EXERCISE OBJECTIVE
Search the entries for the word "description" and copy each line that has it.

GIVEN RECORDS
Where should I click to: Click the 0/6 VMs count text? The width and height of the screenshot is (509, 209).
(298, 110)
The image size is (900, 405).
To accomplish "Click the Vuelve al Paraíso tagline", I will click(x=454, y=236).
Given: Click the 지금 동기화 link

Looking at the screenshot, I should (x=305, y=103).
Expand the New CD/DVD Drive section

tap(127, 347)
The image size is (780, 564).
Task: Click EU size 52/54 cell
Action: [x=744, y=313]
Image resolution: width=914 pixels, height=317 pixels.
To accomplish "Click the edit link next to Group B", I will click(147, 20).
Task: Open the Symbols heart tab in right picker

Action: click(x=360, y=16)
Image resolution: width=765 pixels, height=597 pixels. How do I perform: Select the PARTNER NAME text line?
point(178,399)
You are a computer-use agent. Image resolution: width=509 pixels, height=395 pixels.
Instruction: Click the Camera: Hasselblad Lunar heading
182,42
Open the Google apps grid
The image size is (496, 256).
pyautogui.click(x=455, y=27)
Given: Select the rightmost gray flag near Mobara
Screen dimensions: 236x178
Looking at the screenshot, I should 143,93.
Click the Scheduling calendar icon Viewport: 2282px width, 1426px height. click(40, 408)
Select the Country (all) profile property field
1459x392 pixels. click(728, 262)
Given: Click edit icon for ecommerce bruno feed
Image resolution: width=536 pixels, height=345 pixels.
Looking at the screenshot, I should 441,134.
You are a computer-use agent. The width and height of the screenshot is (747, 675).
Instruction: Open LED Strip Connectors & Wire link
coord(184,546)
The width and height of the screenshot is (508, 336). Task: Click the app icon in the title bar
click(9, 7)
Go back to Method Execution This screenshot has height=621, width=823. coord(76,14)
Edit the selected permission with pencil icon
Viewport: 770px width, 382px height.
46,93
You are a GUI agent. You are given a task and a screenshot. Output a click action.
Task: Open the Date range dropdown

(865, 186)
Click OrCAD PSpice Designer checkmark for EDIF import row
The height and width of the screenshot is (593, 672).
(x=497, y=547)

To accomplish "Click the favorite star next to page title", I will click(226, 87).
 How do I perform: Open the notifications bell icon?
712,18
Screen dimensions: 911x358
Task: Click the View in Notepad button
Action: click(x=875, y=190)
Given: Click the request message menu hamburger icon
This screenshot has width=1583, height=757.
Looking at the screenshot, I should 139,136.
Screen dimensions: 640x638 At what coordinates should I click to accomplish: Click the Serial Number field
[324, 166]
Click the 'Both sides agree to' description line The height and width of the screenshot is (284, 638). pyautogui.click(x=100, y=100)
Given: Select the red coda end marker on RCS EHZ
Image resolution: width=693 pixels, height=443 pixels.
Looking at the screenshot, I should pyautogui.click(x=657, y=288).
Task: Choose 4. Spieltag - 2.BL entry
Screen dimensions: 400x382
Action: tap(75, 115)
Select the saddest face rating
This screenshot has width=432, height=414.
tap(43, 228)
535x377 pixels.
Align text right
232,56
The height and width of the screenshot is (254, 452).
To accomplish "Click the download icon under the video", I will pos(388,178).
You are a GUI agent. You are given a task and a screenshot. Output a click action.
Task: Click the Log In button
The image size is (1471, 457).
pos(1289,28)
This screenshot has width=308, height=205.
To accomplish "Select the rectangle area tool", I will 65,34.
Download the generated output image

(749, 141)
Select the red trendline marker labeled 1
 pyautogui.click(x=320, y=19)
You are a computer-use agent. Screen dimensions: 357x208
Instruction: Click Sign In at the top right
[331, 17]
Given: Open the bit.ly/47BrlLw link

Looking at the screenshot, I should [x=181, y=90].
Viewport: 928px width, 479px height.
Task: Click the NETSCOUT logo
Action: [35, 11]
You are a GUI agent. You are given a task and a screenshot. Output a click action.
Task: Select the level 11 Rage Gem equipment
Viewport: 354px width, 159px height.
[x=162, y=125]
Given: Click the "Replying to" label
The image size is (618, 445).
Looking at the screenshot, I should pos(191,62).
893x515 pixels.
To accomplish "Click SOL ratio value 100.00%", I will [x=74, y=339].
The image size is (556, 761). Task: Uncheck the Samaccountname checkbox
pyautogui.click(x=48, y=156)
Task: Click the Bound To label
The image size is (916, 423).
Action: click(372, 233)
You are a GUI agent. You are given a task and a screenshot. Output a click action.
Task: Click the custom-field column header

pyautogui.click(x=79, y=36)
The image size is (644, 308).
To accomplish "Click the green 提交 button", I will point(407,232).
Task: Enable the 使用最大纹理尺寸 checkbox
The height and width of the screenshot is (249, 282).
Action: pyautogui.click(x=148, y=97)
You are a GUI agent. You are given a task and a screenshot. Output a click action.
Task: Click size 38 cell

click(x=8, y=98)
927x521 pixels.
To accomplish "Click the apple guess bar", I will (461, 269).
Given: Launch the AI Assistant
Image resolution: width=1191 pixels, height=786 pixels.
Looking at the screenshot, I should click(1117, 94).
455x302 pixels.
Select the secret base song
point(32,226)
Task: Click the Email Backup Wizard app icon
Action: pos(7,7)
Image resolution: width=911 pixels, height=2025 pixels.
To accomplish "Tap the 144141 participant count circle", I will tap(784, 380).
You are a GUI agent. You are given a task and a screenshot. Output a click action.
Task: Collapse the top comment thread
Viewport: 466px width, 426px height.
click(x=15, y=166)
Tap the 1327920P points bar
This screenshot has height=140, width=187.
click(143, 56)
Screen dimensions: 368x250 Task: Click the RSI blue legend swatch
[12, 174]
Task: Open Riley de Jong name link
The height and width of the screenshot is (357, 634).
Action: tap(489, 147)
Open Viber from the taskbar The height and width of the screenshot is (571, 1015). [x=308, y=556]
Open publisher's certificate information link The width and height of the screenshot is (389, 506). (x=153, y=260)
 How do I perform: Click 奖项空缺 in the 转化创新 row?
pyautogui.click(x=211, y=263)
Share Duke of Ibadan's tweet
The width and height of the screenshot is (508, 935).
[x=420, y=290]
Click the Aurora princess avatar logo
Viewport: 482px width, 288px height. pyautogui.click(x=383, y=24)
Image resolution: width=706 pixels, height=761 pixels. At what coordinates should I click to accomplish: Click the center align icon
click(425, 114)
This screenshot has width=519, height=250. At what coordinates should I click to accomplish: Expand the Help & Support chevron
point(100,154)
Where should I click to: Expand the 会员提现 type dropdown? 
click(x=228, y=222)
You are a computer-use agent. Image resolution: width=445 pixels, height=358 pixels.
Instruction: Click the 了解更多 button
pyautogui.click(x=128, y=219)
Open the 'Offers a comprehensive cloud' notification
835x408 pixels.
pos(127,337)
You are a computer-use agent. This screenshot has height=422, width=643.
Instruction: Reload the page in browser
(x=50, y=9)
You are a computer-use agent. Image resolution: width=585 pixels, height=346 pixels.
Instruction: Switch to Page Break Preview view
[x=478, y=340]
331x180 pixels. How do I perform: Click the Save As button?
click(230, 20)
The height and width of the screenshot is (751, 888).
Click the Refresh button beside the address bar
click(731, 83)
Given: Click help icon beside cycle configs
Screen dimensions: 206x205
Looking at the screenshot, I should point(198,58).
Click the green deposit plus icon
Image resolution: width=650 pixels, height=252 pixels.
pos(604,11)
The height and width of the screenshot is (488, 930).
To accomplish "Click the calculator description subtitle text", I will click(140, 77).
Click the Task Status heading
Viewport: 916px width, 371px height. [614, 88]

SOLVED PROBLEM
Click the 'Both sides agree to' description line The height and width of the screenshot is (284, 638). pyautogui.click(x=100, y=100)
To accomplish "Click the calculator description subtitle text", I will click(140, 77).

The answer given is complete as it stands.